Could you arrange the lines below as a JSON list of strings, one string per line, leaving out the blank lines?
>> BEGIN
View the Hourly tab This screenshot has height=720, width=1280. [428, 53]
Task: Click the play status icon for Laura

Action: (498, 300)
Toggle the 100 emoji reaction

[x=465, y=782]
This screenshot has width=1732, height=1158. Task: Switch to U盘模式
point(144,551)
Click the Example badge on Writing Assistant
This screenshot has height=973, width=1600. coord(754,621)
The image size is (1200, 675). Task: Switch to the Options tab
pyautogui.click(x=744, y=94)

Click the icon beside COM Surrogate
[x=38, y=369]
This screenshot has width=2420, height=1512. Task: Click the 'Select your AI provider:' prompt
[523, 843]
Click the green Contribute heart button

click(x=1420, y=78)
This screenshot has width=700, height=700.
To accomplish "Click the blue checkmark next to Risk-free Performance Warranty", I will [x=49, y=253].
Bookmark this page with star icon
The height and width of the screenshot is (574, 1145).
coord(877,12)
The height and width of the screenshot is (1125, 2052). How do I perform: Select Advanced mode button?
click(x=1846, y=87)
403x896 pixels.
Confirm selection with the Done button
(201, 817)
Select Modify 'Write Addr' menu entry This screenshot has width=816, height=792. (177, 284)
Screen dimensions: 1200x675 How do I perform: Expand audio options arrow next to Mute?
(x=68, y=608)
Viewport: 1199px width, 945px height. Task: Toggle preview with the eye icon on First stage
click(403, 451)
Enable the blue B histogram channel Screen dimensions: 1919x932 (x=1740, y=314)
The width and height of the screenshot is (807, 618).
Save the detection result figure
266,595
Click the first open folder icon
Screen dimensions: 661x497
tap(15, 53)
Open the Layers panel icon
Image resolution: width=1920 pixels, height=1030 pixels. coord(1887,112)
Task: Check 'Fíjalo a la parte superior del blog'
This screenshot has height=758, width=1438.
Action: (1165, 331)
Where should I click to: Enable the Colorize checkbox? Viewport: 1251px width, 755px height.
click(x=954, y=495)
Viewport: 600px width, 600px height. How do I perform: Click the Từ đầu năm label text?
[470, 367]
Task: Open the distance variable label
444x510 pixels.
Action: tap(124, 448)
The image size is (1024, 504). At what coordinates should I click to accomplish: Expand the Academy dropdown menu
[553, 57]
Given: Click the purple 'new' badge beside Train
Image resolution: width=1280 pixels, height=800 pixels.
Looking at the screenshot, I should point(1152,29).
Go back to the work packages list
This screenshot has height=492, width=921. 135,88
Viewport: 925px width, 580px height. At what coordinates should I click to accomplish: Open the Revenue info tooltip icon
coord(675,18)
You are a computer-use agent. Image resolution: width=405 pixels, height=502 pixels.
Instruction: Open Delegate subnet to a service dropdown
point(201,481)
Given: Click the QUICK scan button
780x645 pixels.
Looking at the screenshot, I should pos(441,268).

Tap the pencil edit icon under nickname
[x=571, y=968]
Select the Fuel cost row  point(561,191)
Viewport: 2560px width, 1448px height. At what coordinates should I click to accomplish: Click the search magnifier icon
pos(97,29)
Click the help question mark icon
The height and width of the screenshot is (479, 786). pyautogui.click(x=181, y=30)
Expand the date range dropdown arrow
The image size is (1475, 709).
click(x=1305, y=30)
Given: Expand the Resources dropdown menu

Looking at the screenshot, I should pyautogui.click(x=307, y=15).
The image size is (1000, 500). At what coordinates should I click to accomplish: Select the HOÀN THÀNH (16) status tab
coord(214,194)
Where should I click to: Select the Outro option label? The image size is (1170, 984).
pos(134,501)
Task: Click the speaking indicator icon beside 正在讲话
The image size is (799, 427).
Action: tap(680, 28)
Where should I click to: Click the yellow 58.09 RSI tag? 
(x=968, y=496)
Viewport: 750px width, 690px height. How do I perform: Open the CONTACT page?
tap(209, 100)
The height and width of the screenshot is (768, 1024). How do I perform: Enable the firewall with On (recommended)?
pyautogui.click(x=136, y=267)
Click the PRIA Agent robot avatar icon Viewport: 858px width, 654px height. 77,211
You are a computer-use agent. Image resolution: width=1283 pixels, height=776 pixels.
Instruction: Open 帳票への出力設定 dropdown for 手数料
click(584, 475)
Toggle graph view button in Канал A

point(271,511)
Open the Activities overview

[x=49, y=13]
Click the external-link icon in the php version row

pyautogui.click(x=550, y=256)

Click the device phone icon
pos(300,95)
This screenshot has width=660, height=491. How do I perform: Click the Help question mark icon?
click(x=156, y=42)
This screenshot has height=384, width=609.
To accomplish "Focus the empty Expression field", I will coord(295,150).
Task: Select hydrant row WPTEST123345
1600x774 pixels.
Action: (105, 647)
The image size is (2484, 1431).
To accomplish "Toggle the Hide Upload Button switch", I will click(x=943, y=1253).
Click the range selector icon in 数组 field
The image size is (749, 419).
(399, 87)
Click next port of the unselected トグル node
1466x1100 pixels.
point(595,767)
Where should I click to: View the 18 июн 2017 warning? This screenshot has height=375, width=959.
>> END
* [THE SOLUTION]:
[
  "View the Hourly tab This screenshot has height=720, width=1280. [428, 53]",
  "Task: Click the play status icon for Laura",
  "Action: (498, 300)",
  "Toggle the 100 emoji reaction",
  "[x=465, y=782]",
  "This screenshot has width=1732, height=1158. Task: Switch to U盘模式",
  "point(144,551)",
  "Click the Example badge on Writing Assistant",
  "This screenshot has height=973, width=1600. coord(754,621)",
  "The image size is (1200, 675). Task: Switch to the Options tab",
  "pyautogui.click(x=744, y=94)",
  "Click the icon beside COM Surrogate",
  "[x=38, y=369]",
  "This screenshot has width=2420, height=1512. Task: Click the 'Select your AI provider:' prompt",
  "[523, 843]",
  "Click the green Contribute heart button",
  "click(x=1420, y=78)",
  "This screenshot has width=700, height=700.",
  "To accomplish \"Click the blue checkmark next to Risk-free Performance Warranty\", I will [x=49, y=253].",
  "Bookmark this page with star icon",
  "The height and width of the screenshot is (574, 1145).",
  "coord(877,12)",
  "The height and width of the screenshot is (1125, 2052). How do I perform: Select Advanced mode button?",
  "click(x=1846, y=87)",
  "403x896 pixels.",
  "Confirm selection with the Done button",
  "(201, 817)",
  "Select Modify 'Write Addr' menu entry This screenshot has width=816, height=792. (177, 284)",
  "Screen dimensions: 1200x675 How do I perform: Expand audio options arrow next to Mute?",
  "(x=68, y=608)",
  "Viewport: 1199px width, 945px height. Task: Toggle preview with the eye icon on First stage",
  "click(403, 451)",
  "Enable the blue B histogram channel Screen dimensions: 1919x932 (x=1740, y=314)",
  "The width and height of the screenshot is (807, 618).",
  "Save the detection result figure",
  "266,595",
  "Click the first open folder icon",
  "Screen dimensions: 661x497",
  "tap(15, 53)",
  "Open the Layers panel icon",
  "Image resolution: width=1920 pixels, height=1030 pixels. coord(1887,112)",
  "Task: Check 'Fíjalo a la parte superior del blog'",
  "This screenshot has height=758, width=1438.",
  "Action: (1165, 331)",
  "Where should I click to: Enable the Colorize checkbox? Viewport: 1251px width, 755px height.",
  "click(x=954, y=495)",
  "Viewport: 600px width, 600px height. How do I perform: Click the Từ đầu năm label text?",
  "[470, 367]",
  "Task: Open the distance variable label",
  "444x510 pixels.",
  "Action: tap(124, 448)",
  "The image size is (1024, 504). At what coordinates should I click to accomplish: Expand the Academy dropdown menu",
  "[553, 57]",
  "Given: Click the purple 'new' badge beside Train",
  "Image resolution: width=1280 pixels, height=800 pixels.",
  "Looking at the screenshot, I should point(1152,29).",
  "Go back to the work packages list",
  "This screenshot has height=492, width=921. 135,88",
  "Viewport: 925px width, 580px height. At what coordinates should I click to accomplish: Open the Revenue info tooltip icon",
  "coord(675,18)",
  "You are a computer-use agent. Image resolution: width=405 pixels, height=502 pixels.",
  "Instruction: Open Delegate subnet to a service dropdown",
  "point(201,481)",
  "Given: Click the QUICK scan button",
  "780x645 pixels.",
  "Looking at the screenshot, I should pos(441,268).",
  "Tap the pencil edit icon under nickname",
  "[x=571, y=968]",
  "Select the Fuel cost row  point(561,191)",
  "Viewport: 2560px width, 1448px height. At what coordinates should I click to accomplish: Click the search magnifier icon",
  "pos(97,29)",
  "Click the help question mark icon",
  "The height and width of the screenshot is (479, 786). pyautogui.click(x=181, y=30)",
  "Expand the date range dropdown arrow",
  "The image size is (1475, 709).",
  "click(x=1305, y=30)",
  "Given: Expand the Resources dropdown menu",
  "Looking at the screenshot, I should pyautogui.click(x=307, y=15).",
  "The image size is (1000, 500). At what coordinates should I click to accomplish: Select the HOÀN THÀNH (16) status tab",
  "coord(214,194)",
  "Where should I click to: Select the Outro option label? The image size is (1170, 984).",
  "pos(134,501)",
  "Task: Click the speaking indicator icon beside 正在讲话",
  "The image size is (799, 427).",
  "Action: tap(680, 28)",
  "Where should I click to: Click the yellow 58.09 RSI tag? ",
  "(x=968, y=496)",
  "Viewport: 750px width, 690px height. How do I perform: Open the CONTACT page?",
  "tap(209, 100)",
  "The height and width of the screenshot is (768, 1024). How do I perform: Enable the firewall with On (recommended)?",
  "pyautogui.click(x=136, y=267)",
  "Click the PRIA Agent robot avatar icon Viewport: 858px width, 654px height. 77,211",
  "You are a computer-use agent. Image resolution: width=1283 pixels, height=776 pixels.",
  "Instruction: Open 帳票への出力設定 dropdown for 手数料",
  "click(584, 475)",
  "Toggle graph view button in Канал A",
  "point(271,511)",
  "Open the Activities overview",
  "[x=49, y=13]",
  "Click the external-link icon in the php version row",
  "pyautogui.click(x=550, y=256)",
  "Click the device phone icon",
  "pos(300,95)",
  "This screenshot has width=660, height=491. How do I perform: Click the Help question mark icon?",
  "click(x=156, y=42)",
  "This screenshot has height=384, width=609.",
  "To accomplish \"Focus the empty Expression field\", I will coord(295,150).",
  "Task: Select hydrant row WPTEST123345",
  "1600x774 pixels.",
  "Action: (105, 647)",
  "The image size is (2484, 1431).",
  "To accomplish \"Toggle the Hide Upload Button switch\", I will click(x=943, y=1253).",
  "Click the range selector icon in 数组 field",
  "The image size is (749, 419).",
  "(399, 87)",
  "Click next port of the unselected トグル node",
  "1466x1100 pixels.",
  "point(595,767)",
  "Where should I click to: View the 18 июн 2017 warning? This screenshot has height=375, width=959."
]